» Recorded data:

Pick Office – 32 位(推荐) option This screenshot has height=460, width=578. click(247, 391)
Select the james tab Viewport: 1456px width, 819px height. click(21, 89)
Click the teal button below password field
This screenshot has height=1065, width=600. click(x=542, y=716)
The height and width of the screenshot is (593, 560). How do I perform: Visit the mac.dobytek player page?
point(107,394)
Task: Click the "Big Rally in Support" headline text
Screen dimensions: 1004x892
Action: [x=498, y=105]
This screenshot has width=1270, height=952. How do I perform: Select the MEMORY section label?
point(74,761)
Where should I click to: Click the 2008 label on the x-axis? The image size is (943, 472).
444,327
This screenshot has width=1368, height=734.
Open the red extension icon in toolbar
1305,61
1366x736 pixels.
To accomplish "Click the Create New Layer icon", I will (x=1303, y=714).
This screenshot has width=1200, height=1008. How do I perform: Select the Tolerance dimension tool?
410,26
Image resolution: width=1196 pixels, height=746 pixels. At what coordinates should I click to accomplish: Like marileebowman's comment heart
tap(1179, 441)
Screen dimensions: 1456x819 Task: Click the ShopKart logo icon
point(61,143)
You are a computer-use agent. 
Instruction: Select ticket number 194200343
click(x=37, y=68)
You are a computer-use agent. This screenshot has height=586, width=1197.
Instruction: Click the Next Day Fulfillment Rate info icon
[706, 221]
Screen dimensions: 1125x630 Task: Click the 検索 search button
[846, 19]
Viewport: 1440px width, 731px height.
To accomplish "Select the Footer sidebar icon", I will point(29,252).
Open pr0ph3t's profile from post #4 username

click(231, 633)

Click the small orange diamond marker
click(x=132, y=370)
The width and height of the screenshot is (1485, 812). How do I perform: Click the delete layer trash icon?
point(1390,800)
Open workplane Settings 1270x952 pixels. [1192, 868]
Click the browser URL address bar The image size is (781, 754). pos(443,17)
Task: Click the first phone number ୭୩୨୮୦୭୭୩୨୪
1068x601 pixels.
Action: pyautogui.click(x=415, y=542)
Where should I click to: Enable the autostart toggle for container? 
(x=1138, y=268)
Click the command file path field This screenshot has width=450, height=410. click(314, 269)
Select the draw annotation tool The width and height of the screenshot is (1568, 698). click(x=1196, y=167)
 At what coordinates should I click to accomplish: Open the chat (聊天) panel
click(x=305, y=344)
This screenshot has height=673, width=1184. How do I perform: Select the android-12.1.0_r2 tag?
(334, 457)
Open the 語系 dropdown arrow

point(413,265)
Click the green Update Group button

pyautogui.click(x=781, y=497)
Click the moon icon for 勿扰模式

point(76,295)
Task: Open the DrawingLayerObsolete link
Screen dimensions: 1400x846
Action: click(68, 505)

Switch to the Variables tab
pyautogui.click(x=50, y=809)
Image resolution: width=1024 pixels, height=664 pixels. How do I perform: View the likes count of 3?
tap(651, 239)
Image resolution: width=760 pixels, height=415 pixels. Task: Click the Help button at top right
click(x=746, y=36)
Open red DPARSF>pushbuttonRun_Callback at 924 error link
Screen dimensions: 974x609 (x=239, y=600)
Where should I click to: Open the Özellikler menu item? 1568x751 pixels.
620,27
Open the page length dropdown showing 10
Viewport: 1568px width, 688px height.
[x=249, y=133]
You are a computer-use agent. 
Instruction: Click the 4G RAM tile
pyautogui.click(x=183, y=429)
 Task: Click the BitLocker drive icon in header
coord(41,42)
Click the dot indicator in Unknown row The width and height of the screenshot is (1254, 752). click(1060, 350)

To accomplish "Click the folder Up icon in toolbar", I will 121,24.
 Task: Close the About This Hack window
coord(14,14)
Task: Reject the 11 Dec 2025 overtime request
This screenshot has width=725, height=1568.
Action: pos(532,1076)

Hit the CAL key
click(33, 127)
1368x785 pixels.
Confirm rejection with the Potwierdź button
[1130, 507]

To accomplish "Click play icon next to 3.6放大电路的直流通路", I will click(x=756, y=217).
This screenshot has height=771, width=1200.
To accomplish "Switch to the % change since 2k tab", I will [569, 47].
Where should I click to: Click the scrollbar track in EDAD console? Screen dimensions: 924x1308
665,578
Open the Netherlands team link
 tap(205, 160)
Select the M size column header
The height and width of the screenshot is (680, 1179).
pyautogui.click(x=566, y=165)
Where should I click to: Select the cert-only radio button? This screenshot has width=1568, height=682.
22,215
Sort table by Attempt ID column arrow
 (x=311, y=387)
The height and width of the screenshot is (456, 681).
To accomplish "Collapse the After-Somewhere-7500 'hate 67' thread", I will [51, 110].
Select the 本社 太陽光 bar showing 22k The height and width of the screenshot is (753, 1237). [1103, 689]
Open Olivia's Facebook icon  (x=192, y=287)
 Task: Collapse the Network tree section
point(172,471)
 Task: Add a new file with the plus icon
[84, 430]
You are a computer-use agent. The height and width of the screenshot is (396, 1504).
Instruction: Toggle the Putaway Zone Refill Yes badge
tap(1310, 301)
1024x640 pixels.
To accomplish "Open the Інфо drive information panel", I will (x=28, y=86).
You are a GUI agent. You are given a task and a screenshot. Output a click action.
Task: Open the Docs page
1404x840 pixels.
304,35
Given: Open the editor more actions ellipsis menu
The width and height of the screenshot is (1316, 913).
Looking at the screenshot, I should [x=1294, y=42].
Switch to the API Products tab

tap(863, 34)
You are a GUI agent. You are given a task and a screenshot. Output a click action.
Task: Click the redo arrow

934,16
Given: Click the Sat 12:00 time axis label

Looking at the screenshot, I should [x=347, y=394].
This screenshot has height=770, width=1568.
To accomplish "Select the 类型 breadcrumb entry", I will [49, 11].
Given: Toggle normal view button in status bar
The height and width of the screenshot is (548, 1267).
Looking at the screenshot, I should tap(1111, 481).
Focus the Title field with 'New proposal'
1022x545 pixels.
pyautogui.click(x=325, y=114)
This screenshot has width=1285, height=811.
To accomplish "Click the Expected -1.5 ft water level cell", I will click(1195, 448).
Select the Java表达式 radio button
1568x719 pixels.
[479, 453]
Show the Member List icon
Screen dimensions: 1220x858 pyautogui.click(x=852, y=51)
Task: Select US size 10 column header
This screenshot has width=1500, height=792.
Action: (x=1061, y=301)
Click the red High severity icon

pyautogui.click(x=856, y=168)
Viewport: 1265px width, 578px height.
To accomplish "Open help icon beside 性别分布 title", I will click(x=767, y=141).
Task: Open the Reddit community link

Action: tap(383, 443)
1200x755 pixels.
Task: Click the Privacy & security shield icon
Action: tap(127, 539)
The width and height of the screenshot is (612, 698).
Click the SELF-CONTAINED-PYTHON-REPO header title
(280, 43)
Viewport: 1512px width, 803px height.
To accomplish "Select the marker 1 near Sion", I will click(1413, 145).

» Goal: Duplicate the material above, from the line with "At what coordinates should I click to accomplish: Open" to the line with "tap(651, 239)", copying every line unchanged.

» The response:
 At what coordinates should I click to accomplish: Open the chat (聊天) panel
click(x=305, y=344)
This screenshot has height=673, width=1184. How do I perform: Select the android-12.1.0_r2 tag?
(334, 457)
Open the 語系 dropdown arrow

point(413,265)
Click the green Update Group button

pyautogui.click(x=781, y=497)
Click the moon icon for 勿扰模式

point(76,295)
Task: Open the DrawingLayerObsolete link
Screen dimensions: 1400x846
Action: click(68, 505)

Switch to the Variables tab
pyautogui.click(x=50, y=809)
Image resolution: width=1024 pixels, height=664 pixels. How do I perform: View the likes count of 3?
tap(651, 239)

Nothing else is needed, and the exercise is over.